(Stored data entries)
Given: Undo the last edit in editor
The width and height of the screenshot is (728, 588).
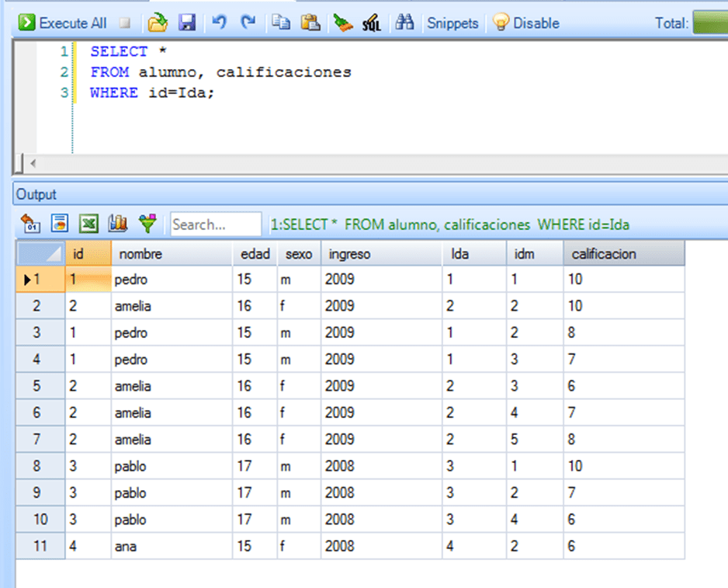Looking at the screenshot, I should [x=220, y=23].
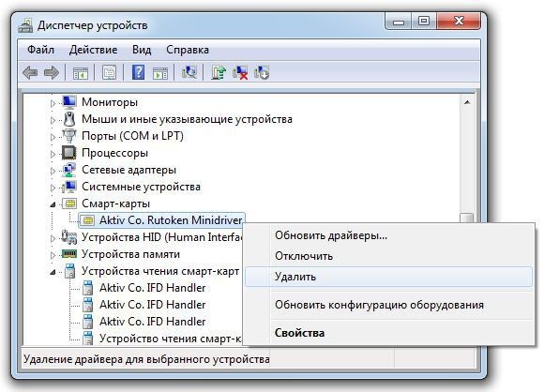Expand the Порты (COM и LPT) node
Screen dimensions: 544x392
click(53, 137)
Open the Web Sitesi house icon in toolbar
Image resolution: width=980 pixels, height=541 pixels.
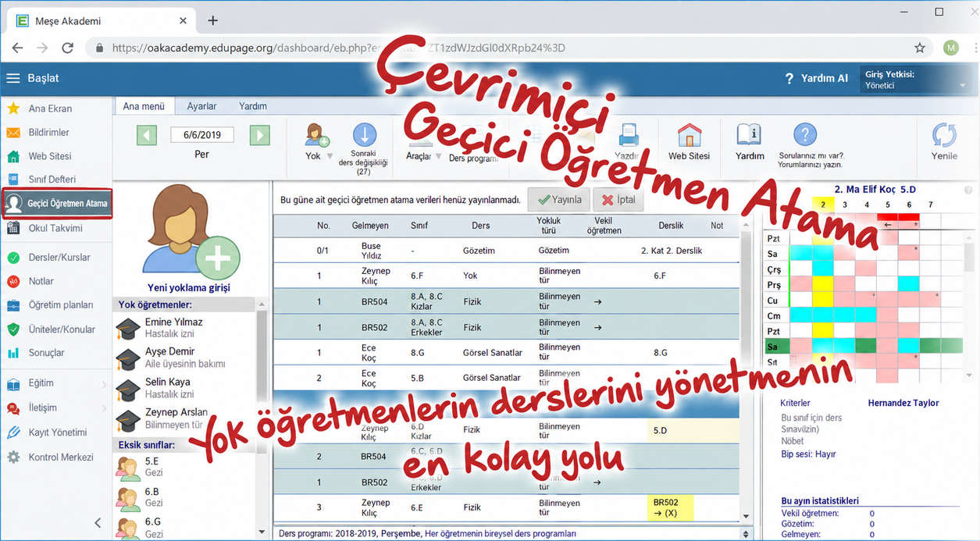click(x=689, y=135)
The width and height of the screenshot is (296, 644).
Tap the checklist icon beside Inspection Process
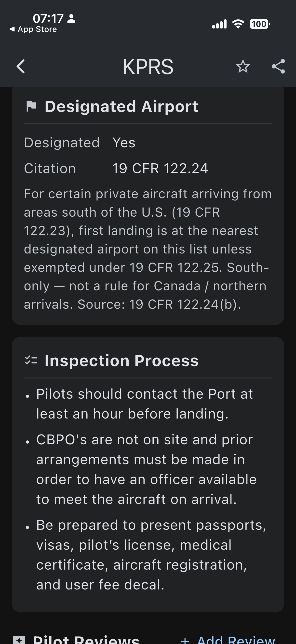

**What the exercise asks**
Please retype exactly the lines from the one containing "Image resolution: width=980" to the last line of the records above, both included, without any pictures.

**Output for this task**
Image resolution: width=980 pixels, height=541 pixels.
click(x=689, y=135)
The width and height of the screenshot is (296, 644).
Tap the checklist icon beside Inspection Process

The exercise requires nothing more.